• _Questions à traiter_:
1. Recopiez le passage de la critique allant de « Un rapport sur » jusqu'à « et André Herman. ».
2. Relevez dans la critique les dangers auxquels Hannah s'est exposée en fuyant l'Allemagne nazie.

━━━━━ Texte ━━━━━

28 avril 2013

Un rapport sur la banalité de l’amour, de Mario Diament

Ou Hannah Arendt et Martin Heidegger, histoire d’une passion.
Adaptation et mise en scène André Herman, avec Maïa Gueritte et André Herman.
Le titre français de cette œuvre comporte les mots 'rapport' et 'banalité' qui feraient un peu peur, mais soyez rassurés, le Théâtre de la Huchette a, une fois encore, décidé de nous présenter un chef-d’œuvre à découvrir jusqu’à la fin juin. Vous en sortirez bouleversés et ravis tant par la qualité du texte que par la mise en scène et encore par l’utilisation du plateau que par le jeu de comédiens mieux qu’excellents. Vous connaissez l’histoire de Hannah et de son professeur de lycée qui s’éprennent l’un de l’autre au point que la jeune fille avoue vite ne pas pouvoir survivre sans rapports passionnés avec ce professeur-initiateur, charmeur mais également père de famille, dont la carrière deviendra de plus en plus brillante. Elle l’a d’abord admiré puis est devenue de plus en plus critique au fil des années, à cause de ses prises de position dans l’Allemagne nazie qu’elle, Juive, a finalement dû fuir risquant la violence, la déportation, la torture et la mort. L’auteur nous propose cinq rencontres de ces amants Outre-Rhin dans des villes et lieux différents. A chaque fois malgré leurs discussions passionnées ils se retombent dans les bras et s’étreignent tendrement ou violemment. Lui est de plus en plus mal à l’aise devant cette ancienne étudiante au courage remarquable devenue héroïne et donneuse de leçons magistrales. Sur un écran à l’arrière-plan de la scène apparaissent des séquences filmées : autour d’une table des commentateurs tentent d’expliquer les pourquoi et les comment de cette saga- feuilleton, puis tout reprend sur scène. Pendant les noirs le comédien a déplacé les planches, lits, meubles et autres éléments de décors. Lumière… le public admire ce travail remarquable et Hannah est de plus en plus gracieuse dans des tenues d’époque qui lui vont à ravir. Martin est toujours très élégant, même s’il semble se tasser un peu, la douleur et l’incompréhension de sa passionaria y contribuant. La fin plutôt triste et nébuleuse vient lentement, mais aux saluts la salle trépigne.

━━━━━ Données présentées ━━━━━

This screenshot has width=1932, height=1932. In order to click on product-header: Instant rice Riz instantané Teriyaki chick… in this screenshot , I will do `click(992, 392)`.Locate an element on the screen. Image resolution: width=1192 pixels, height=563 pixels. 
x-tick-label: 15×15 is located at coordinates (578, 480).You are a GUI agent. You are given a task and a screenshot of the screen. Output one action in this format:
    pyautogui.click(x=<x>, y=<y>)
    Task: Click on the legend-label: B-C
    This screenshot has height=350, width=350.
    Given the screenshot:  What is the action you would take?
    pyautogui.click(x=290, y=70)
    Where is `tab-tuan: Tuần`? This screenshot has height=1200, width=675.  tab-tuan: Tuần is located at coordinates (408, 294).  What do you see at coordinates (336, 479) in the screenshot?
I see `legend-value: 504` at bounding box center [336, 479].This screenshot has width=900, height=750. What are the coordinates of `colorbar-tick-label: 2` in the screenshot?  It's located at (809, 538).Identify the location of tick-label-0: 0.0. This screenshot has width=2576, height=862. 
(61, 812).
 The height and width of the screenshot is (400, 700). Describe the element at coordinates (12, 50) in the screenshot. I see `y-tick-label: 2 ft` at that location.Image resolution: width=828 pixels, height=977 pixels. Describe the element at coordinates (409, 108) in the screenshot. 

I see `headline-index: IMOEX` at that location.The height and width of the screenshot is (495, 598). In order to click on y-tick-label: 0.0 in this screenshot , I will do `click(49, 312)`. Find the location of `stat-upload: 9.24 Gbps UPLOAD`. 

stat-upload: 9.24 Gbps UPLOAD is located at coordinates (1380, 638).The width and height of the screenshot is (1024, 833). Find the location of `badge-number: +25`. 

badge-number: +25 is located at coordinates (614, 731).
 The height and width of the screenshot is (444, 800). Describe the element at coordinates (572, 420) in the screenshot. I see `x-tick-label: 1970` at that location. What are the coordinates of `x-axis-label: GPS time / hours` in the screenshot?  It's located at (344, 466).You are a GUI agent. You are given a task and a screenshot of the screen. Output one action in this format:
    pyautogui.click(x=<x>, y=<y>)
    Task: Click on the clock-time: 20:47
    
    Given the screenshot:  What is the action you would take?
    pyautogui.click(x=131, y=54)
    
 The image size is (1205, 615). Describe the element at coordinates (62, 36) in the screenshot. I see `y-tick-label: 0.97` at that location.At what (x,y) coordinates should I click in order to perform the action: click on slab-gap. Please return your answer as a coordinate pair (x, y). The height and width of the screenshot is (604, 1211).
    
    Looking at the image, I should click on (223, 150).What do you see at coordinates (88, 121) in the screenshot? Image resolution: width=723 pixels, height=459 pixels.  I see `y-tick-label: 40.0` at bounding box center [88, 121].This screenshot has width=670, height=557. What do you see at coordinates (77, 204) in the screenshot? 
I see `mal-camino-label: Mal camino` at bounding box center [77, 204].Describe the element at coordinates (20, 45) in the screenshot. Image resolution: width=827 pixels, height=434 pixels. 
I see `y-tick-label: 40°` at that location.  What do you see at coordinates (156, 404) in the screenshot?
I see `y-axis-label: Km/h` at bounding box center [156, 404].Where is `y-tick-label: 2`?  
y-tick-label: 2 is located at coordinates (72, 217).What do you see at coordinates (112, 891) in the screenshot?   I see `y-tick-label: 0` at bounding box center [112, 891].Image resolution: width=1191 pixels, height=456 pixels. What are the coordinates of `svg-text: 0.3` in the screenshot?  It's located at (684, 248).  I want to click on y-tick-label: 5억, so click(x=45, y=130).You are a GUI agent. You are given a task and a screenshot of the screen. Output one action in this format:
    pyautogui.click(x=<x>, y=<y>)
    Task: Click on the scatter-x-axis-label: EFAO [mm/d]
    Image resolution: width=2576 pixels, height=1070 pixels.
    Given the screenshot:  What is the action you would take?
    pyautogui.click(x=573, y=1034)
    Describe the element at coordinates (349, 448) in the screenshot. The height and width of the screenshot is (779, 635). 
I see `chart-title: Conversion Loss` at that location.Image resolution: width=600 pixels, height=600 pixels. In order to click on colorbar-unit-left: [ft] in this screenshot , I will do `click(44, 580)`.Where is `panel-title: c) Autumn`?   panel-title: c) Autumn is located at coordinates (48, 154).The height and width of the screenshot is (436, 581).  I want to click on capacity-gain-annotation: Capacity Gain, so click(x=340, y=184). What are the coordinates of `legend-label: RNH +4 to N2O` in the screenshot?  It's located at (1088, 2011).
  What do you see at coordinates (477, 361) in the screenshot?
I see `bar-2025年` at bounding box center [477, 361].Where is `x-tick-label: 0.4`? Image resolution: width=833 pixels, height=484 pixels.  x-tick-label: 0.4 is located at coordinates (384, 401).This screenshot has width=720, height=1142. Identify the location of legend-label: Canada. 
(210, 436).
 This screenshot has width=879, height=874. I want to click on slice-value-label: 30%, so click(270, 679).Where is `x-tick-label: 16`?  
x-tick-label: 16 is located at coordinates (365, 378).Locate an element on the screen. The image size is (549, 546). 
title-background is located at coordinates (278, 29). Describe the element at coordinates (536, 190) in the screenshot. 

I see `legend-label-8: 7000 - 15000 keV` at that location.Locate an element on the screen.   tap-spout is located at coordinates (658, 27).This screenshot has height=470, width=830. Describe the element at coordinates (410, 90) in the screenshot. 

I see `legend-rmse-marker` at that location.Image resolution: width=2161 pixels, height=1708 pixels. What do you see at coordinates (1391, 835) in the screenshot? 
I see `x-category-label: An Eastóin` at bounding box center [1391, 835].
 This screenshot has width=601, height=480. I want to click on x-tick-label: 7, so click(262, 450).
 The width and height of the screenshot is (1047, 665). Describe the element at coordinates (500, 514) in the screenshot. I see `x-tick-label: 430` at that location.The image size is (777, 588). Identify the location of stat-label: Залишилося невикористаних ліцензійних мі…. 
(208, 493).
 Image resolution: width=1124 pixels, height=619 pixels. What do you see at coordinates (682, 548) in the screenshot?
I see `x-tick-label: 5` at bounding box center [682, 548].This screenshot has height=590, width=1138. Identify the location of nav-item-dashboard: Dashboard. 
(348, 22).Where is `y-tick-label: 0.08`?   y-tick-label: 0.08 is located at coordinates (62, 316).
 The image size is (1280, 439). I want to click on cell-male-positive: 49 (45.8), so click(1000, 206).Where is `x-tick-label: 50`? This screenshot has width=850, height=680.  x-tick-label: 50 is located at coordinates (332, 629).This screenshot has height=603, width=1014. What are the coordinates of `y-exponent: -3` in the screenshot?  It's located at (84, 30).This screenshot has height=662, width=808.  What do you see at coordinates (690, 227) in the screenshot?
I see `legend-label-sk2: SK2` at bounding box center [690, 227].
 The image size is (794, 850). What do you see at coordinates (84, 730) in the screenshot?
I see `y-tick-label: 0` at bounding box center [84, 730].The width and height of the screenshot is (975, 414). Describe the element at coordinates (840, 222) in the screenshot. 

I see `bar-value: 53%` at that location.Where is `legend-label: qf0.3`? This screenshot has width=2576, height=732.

━━━━━

• _Réponses_:
1.
Un rapport sur la banalité de l’amour, de Mario Diament

Ou Hannah Arendt et Martin Heidegger, histoire d’une passion.
Adaptation et mise en scène André Herman, avec Maïa Gueritte et André Herman.

2. la violence, la déportation, la torture et la mort